• Short task:
Edit the part of the records that opens with the line containing "Click the white 40.6 mm/h legend band" and closes with the line containing "The width and", changing "empty box" to "blank field" and leaving all else as it stands. Give only those lines, and omit the pictures.

• Input data:

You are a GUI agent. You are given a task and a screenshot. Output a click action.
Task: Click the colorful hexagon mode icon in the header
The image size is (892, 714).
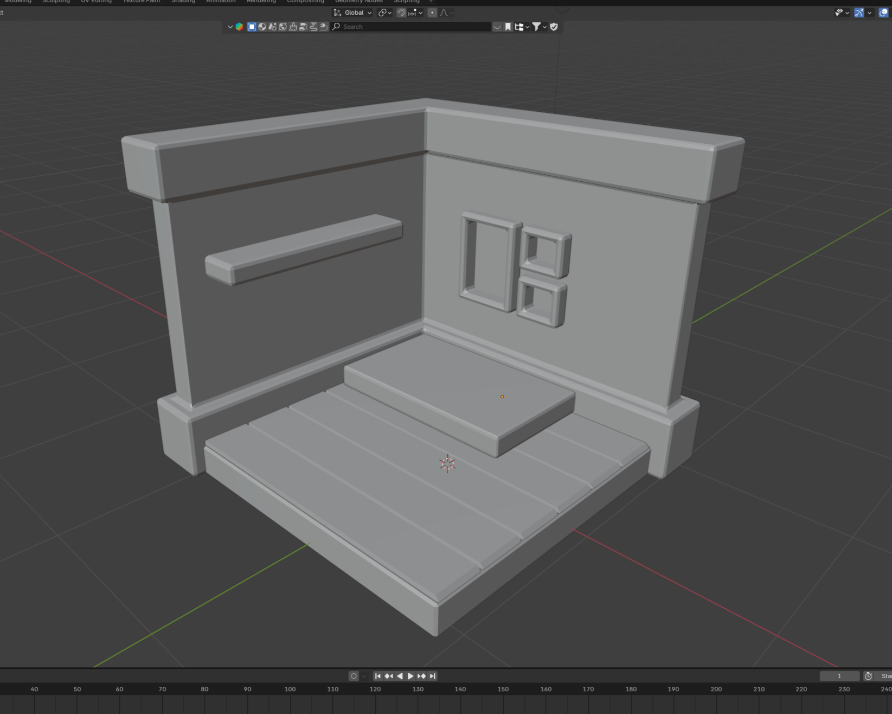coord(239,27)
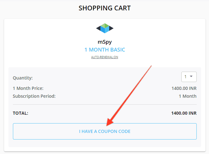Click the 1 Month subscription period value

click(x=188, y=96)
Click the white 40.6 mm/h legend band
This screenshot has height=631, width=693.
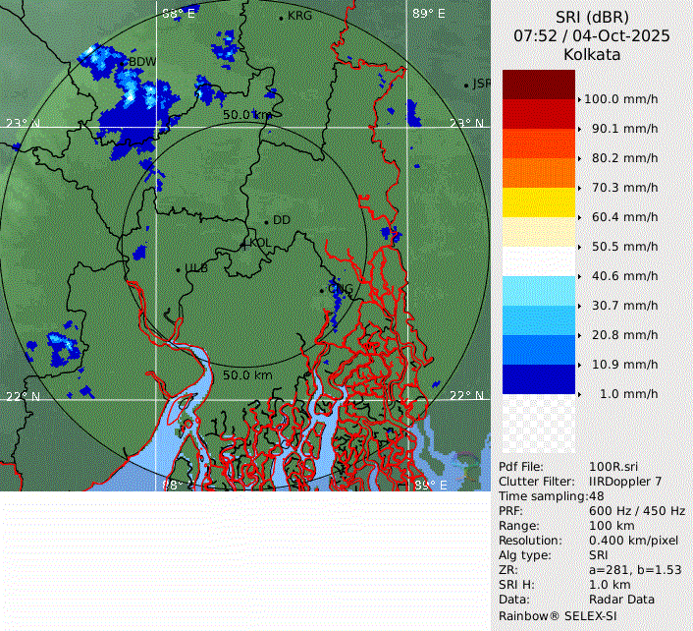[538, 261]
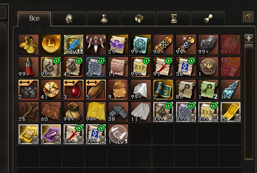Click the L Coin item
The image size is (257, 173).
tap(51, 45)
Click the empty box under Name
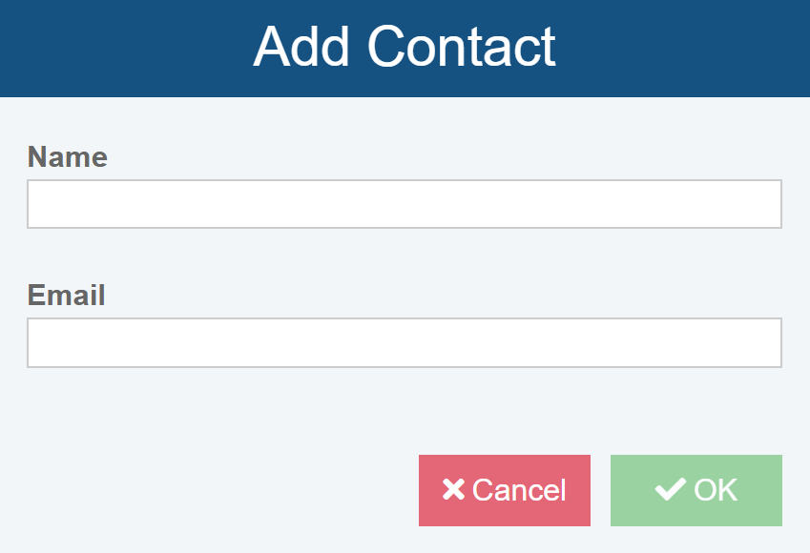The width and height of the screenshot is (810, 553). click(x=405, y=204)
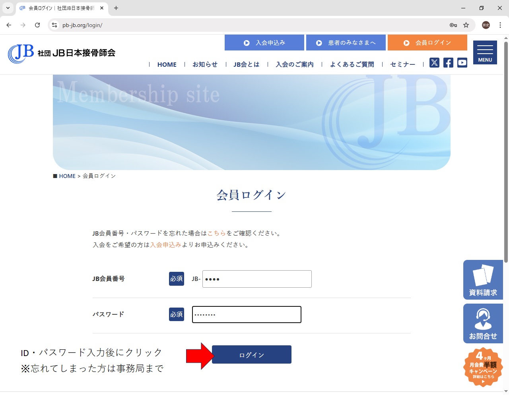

--

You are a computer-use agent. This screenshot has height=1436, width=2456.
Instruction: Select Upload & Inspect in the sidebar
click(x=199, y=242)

---

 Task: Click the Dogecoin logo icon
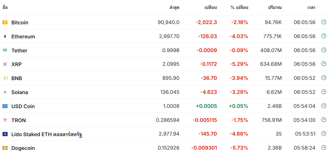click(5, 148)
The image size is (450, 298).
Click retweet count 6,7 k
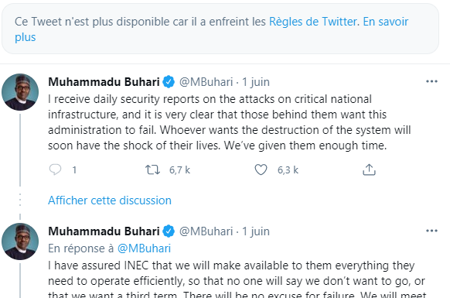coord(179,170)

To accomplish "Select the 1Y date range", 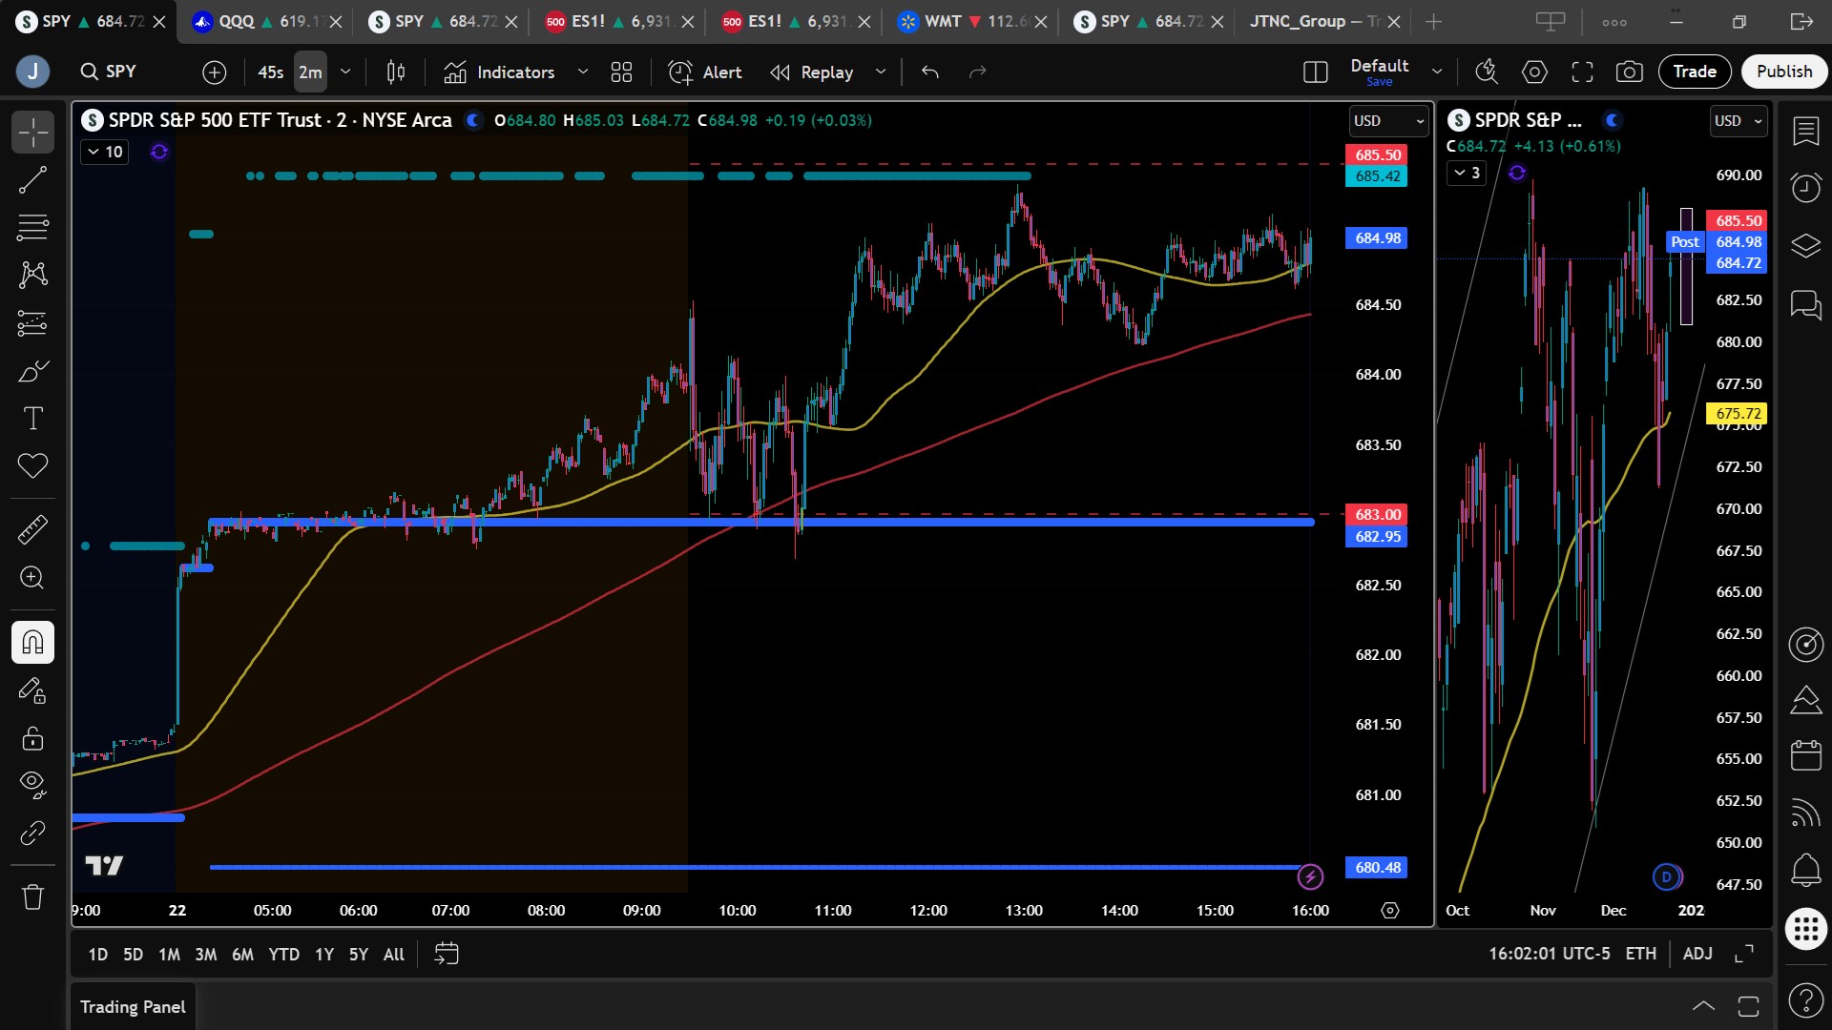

• Exercise result:
Click the white 40.6 mm/h legend band
This screenshot has height=631, width=693.
[538, 261]
Click the L Coin item
The image size is (257, 173).
tap(51, 45)
Click the blank field under Name
The width and height of the screenshot is (810, 553). click(x=405, y=204)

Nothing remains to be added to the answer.